Rails Benchmarking: Puma and MultiProcess

This week, I've been playing with Puma processes. Headius, Nate Berkopec, you can probably stop reading now. You won't learn much ;-)

One consequence of the GIL is that a single Ruby process has limited ability to fully use the capabilities of a multi-core machine, including a larger AWS instance.

As a result, the optimum number of Rails processes for your AWS instance is probably not just one.

I'm still using my Discourse-based Rails benchmark, and we'll look at how the number of processes affects the total throughput. There are some slightly odd things about this benchmark that haven't changed since previous articles. For instance, the fact that Postgres and the load-testing process runs on the same machine as Puma. The load-testing process is singular now with only threads, which helps its impact noticeably.

A quick note on Puma: by default it will spawn threads on demand in a single Ruby process with a single GIL, up to a maximum of 16 or whatever you specify. In cluster mode it will spawn more Ruby processes, as many as you specify, each one having on-demand threads up to 16 or the number you picked.

Workers and Speed

In a previous post I played with load-testing threads to find out what it took to saturate Puma's default single process with a single GIL. In this post, I'll talk a bit more about what it takes to saturate an EC2 t2.2xlarge instance with Rails, database and load-testing processes.
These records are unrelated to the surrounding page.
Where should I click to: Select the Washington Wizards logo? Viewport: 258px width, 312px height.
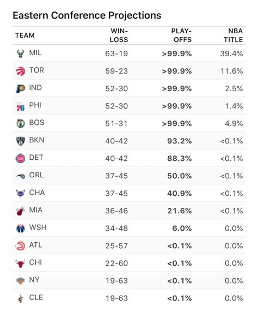pos(20,228)
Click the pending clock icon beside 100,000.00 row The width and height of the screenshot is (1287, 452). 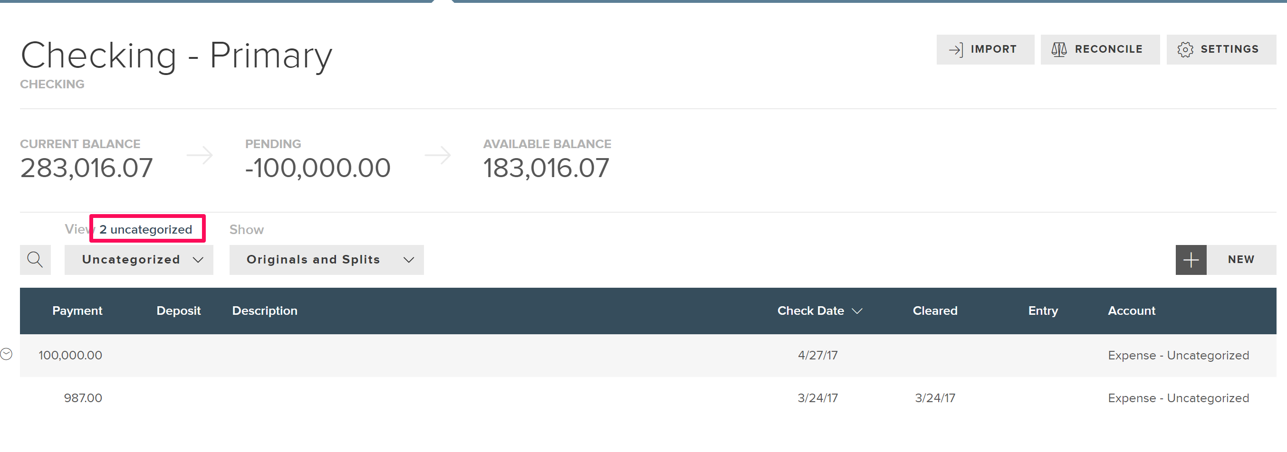pyautogui.click(x=6, y=354)
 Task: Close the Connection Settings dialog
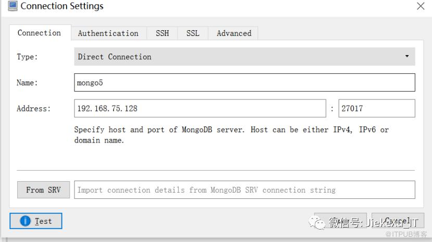[421, 6]
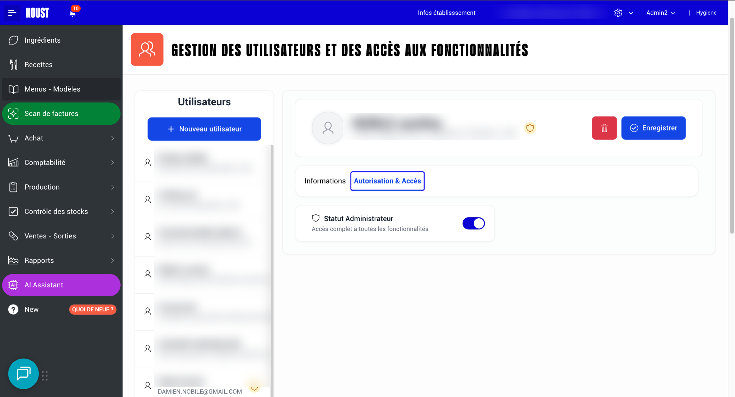Launch the AI Assistant
735x397 pixels.
[x=61, y=285]
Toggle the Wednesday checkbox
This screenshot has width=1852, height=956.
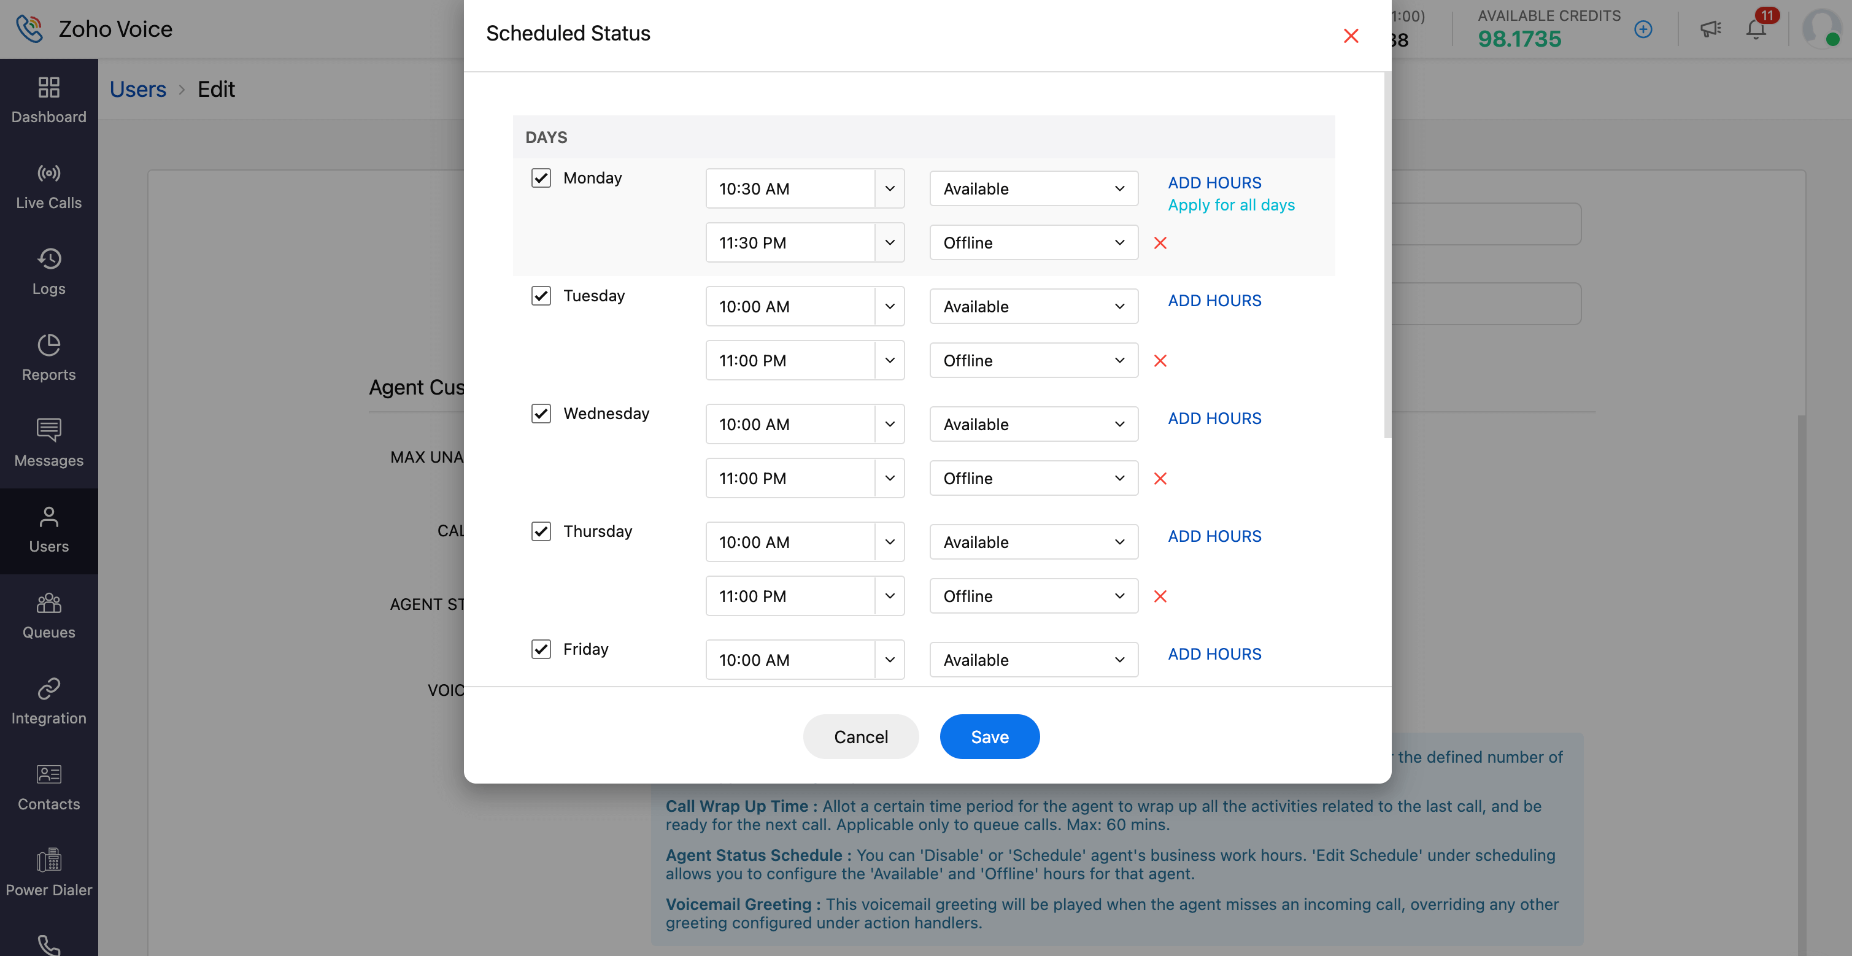[x=541, y=414]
With a single load-testing process and one Rails worker, you can get reasonable gains in total speed up to 5-7 load-testing threads. But there are two hyperthreaded cores on the instance, for a total of somewhere between 2 and 4 effective cores. We're already running five load-testing threads, one Rails thread, Postgres, and a normal collection of Ubuntu miscellaneous processes. Aren't we close to saturated already?

(Spoiler: not hardly.)

Per Aspera Ad Astra

Our time to process 1500 total requests with one Rails process was around 35 or 36 seconds. There's a bit of variation from run to run, as you'd expect. That involved adding more load-testing threads to generate more requests. Even a single process, with a GIL preventing simultaneous Ruby, still likes having at least 5 or so load-testing threads to keep it fully loaded.
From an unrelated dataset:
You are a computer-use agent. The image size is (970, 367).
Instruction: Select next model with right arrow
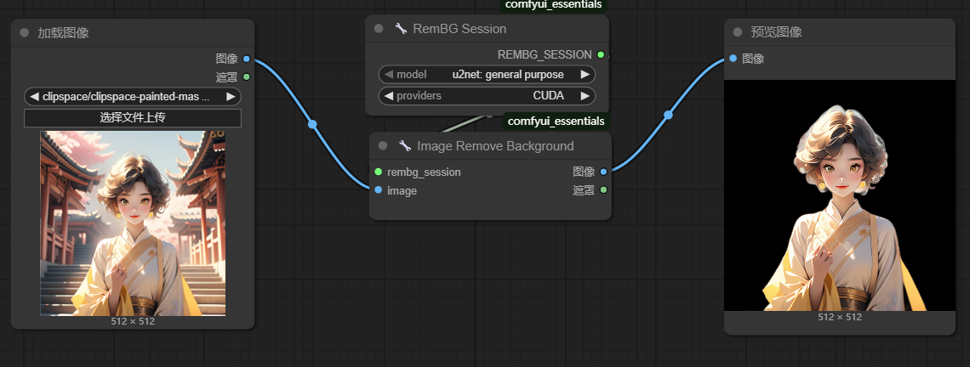pyautogui.click(x=585, y=75)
How about with two processes? To process the same total number of requests, it takes 17 to 19 seconds, or around half the time. That's nice, and it implies that Rails is just scaling linearly at that point. It won't scale perfectly forever due to things like database access and a limited number of cores, but it's pleasant while it lasts. So clearly having two processes of 16 threads is a win for Rails throughput.

How about three processes? 13-14 seconds to process all 1500 requests, it turns out. And you can be sure that part of the delay there is in the load tester (remember, still only five load threads with a GIL), not the Rails server.

But what if we crank it up to 20 load threads? And 11 Puma processes, just to keep things interesting... And to process every request, it takes between 5.5 and 7.0 seconds, roughly. I wasn't expecting that when we started with a (tuned) one-Rails-process server at the beginning. Were you? Heck, at that level you have to wonder if the GIL is slowing things down *in the load tester*.

So go for broke: what about 30 load threads and 11 Puma processes?

Finally, at this point, we start seeing fun 500 errors, which you'd kind of expect as you just keep cranking things up. Postgres has a built-in limit of 100 connections (configurable upward), and 11 Puma processes with up-to-sixteen-on-demand threads for each one, plus the load testers, is finally exceeding that number. As a corollary, the previous 11 Puma threads with only 5 load threads were clearly not using all 16 threads per server -- if they did, we'd have hit this Postgres limit before, since 11 * 16 is more than 100.

Between you and me, I did have a breakage before that. I had to increase the number of ActiveRecord threads, called "pool", in database.yml before I hit Postgres' limit.

This all suggests an interesting possibility: what about limiting the number of threads per process with the higher number of processes? Then we can duck under the Postgres limit easily enough.

One More Time

Let's look at some (very) quick measurements on how fast it runs with different combinations of processes and threads...

Performance by number of Puma threads and processes, and by load-testing threads.

Performance by number of Puma threads and processes, and by load-testing threads.

Puma Processes  Puma Threads  Load Threads  Time Taken  
10 6 30 5.1 - 6.8
10 10 20 5.3 - 6.5
8 8 15 5.8 - 7.0
10 10 10 6.3 - 7.3
8 10 20 5.7 - 6.7
4 10 20 8.5 - 9.7
1 16 12 32.6 - 35.5

(Note: all of this is done with current-latest Rails Ruby Bench and Ruby 2.3.1p112 - having some compatibility issues with latest 2.4.0 and latest Discourse release because of JSON 1.8.3 incompatibility. Working on it!)

To keep under the Postgres 100-connection limit, use threads for quick context switching and more processes for avoiding the GIL, there's a pretty good sweet spot at around 30 load-testing threads, 10 Puma processes and a limit of 6 threads/process. At that point, the noise in the benchmark starts to make it hard to tell whether a new configuration is faster -- there's too much noise and too little change. There's a tool to get around that, but for now, it's time to move to a different issue.

For now, let's call that success on tuning processes and threads. Later it's highly likely that the load-tester is hitting GIL contention with 30 (!) threads, and I'm *sure* this quick-and-dirty configuration check isn't the very fastest way to serve 1500 requests in Rails. But we've verified that anything starting at around 8-10 Puma processes, 5 processes/thread and 20+ load testing threads will get us into quite decent performance (5-8 seconds for 1500 requests.)

But this is definitely the low-hanging fruit, and a solid configuration. And we don't need or *want* it to be perfect. We want it to be a representative configuration for a "normal" "real" Rails app, laboring hard. Speaking of which...

Ruby 3x3

Even this little two-to-four-core EC2 instance is clearly benefiting a lot from having lots of Ruby threads running at once. That's a really good sign for Ruby Guilds. It's also great for JRuby, which has the JVM's world-class thread performance and no GIL. Expect me to time JRuby in a future post, after adding some warmup iterations to keep JRuby's JIT from making it look incredibly slow here. 1500 requests just isn't that much, and even for MRI the total number may need an increase.

Later, it's likely I'll reimplement the load tester to use clustered processes with many worker threads. I think the load tester is a *great* place to use guilds once they become available, and to measure their performance when it's time to. But there may be some interesting difference between multithreaded speed and Guild speed, depending on what objects are accessed...

Hope you've enjoyed reading about this Rails benchmark performance! I'll keep writing as it evolves...